Believe it or not, the first 8 instructions are all that you need to make a fully Turing complete language (just so long as either the tape is unbounded or the values that you can store in each cell are and you have at least 5). There are actually some really interesting proofs (if you’re in to that sort of thing) available on the Esolang wiki.

There are still a few choices to make if you’re going to implement a BF interpreter: specifically how large your tape is, how large each value that you can store in a cell is, and how you treat reading an EOF character. For the sample implementation that I’m going to include below, the answers are unbounded, unbounded, and store a 0, although it would be easy enough to implement other options.

Speaking of implementation…

The first thing to do is set up the system. I’ve implemented two versions, either of which will allow the tape to grow in an unbounded manner. You can see the full source for both of them on my GitHub if you’d like to follow along.

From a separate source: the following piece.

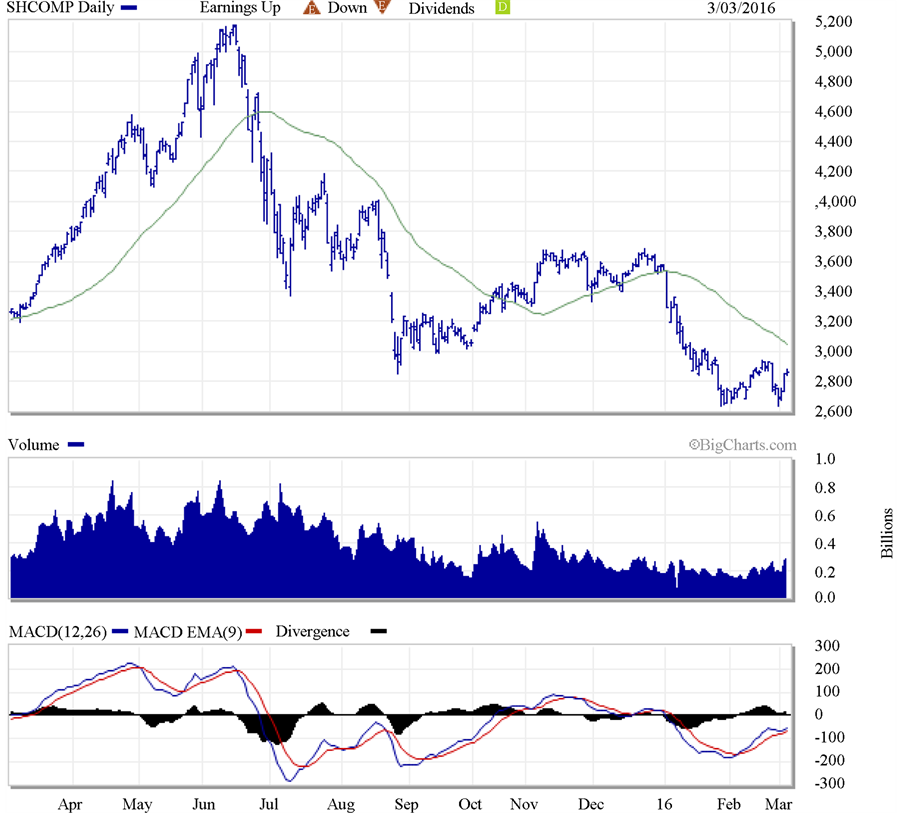Toggle the Dividends overlay label
Viewport: 903px width, 813px height.
[441, 9]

In this post, I’ll be describing the second one that I wrote, which uses two lists for the values on the tape to the left and right, and a value between them for the current cell. For example, if the current tape has the values … 0 0 1 2 3 4 5 0 0 … and the pointer is at the 3, then the values of those variables would be:

tape-left	‘(2 1)
tape-cell	3
tape-right	‘(4 5)

Note how the 0s that stretch off indefinitely in either direction are not stored. I’ve made the interface for this somewhat clearer by defining the functions car+ and cdr+ which will act just as the normal car and cdr, except on null? lists will treat is as an infinite list of 0s.

>; special cdr and car that make infinite lists of 0s
(define (cdr+ ls) (if (null? ls) ls (cdr ls)))
(define (car+ ls) (if (null? ls) 0 (car ls)))

With that all out of the way, here’s the start of our code. The first thing we need is the main loop:

; loop across the tape 
(let loop ([pc 0]            ; current instructions
           [tape-left '()]   ; values on the tape to the left
           [tape-cell 0]     ; current cell on the tape
           [tape-right '()]) ; values on the tape to the right
  ...)

As mentioned, we’re keeping track of the current program counter (pc) and the three variables that determine the tape. The tape starts with infinitely many 0s in either direction.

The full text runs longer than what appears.